Più interessante, invece, è proseguire nell’analisi per sperare di trovare un conforto per comprendere come funzionerà il meccanismo di calcolo che potrà limitare l’applicazione del correttivo in funzione della capacità di sfruttamento dei fattori produttivi.

Ma le speranze vengono subito stroncate quando si legge che, per individuare la frontiera di produzione è stata utilizzata la metodologia della regressione quantilica (al 9° decile), con la seguente strutturazione:

 

ln (Y)= α+ β1ln (VBS+1) + β2ln (ADD) + µ

Ln

Logaritmo naturale

Y

Valore della produzione

VBS

Valore dei beni strumentali

ADD

Numero di Addetti

µ

Termine di disturbo casuale della regressione

Ma quali sono il significato e lo scopo di questo indice di andamento della efficienza produttiva?

Molto semplice; ai fini dell’applicazione dei correttivi, la misura del ciclo individuale impiegata per l’applicazione degli interventi previsti per la normalità economica e del correttivo congiunturale individuale è rappresentata dall’andamento dell’efficienza produttiva, calcolato con riferimento al periodo d’imposta 2014, rispetto a quella storica di riferimento, individuata come il maggior valore di efficienza produttiva del triennio precedente (periodi d’imposta 2011-2013).

L’efficienza produttiva è indicativa della capacità del soggetto economico di combinare gli input produttivi impiegati in maniera efficiente, nel senso di ottenere un valore della produzione il più vicino possibile a quello potenziale di efficienza.

Sin qui la fatica è stata compiuta per verificare l’efficienza produttiva, ma a Gerico interessa la variazione della medesima, quindi appare necessario un ulteriore sforzo.

Per il singolo soggetto, la Variazione dell’efficienza produttiva è calcolata come rappresentato in tabella.

 

VAR_EFF = EFF2014 – MAX(EFF2013; EFF2012; EFF2011)

livello di efficienza produttiva (EFF Anno_I)

EFF Anno_I = MIN (100, Valore della produzione * 100 / Valore di efficienza)

Valore di efficienza

exp [α + β1ln (VBS+l) + β2In(ADD)]

 

exp

esponenziale naturale

Chiudiamo qui per non uscire di senno, ben sapendo che poi tutti questi conteggi saranno effettuati da Gerico.

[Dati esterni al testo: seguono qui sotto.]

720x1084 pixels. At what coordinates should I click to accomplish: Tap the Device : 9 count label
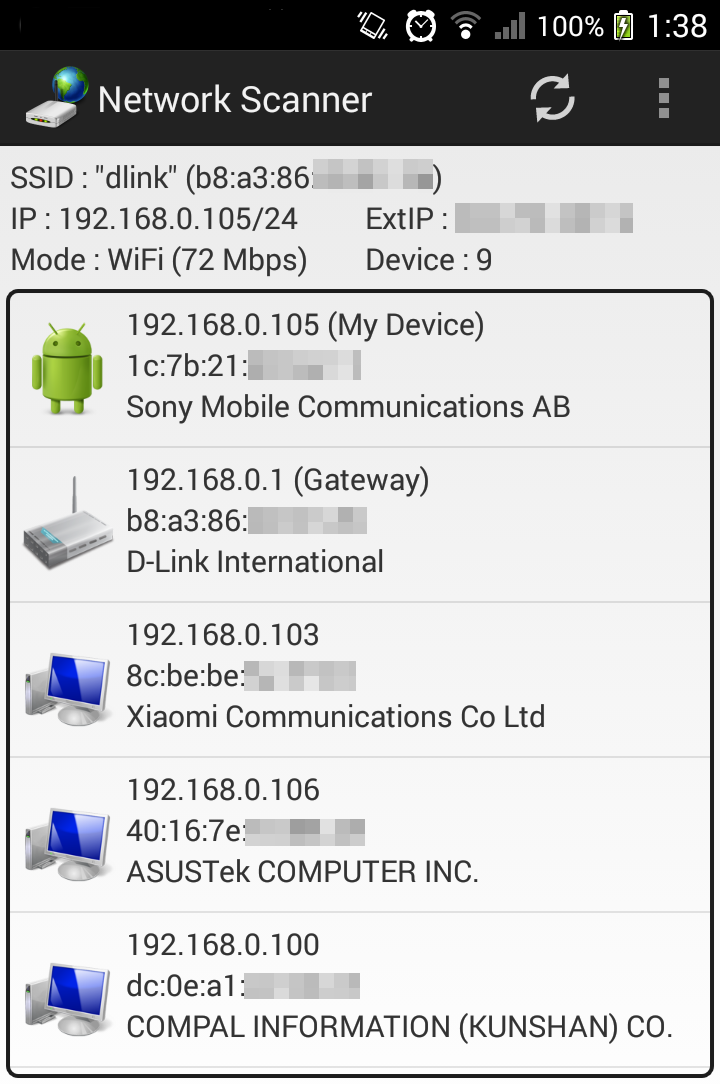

Rimane però l’amaro in bocca di doversi confrontare con un sistema che misura il contribuente con strumenti eccessivamente complicati e fuori dalla portata comune.

Ciò dovrebbe far riflettere sulla inadeguatezza degli studi nella attuale situazione; Gerico ha già dato quanto poteva ed è giunto il momento di un pensionamento. Se, per caso, la Legge Fornero avesse decretato un allungamento della vita lavorativa dello strumento, saremmo in tanti (credo) a volerci bonariamente accollare l’onere di un versamento dei contributi mancanti!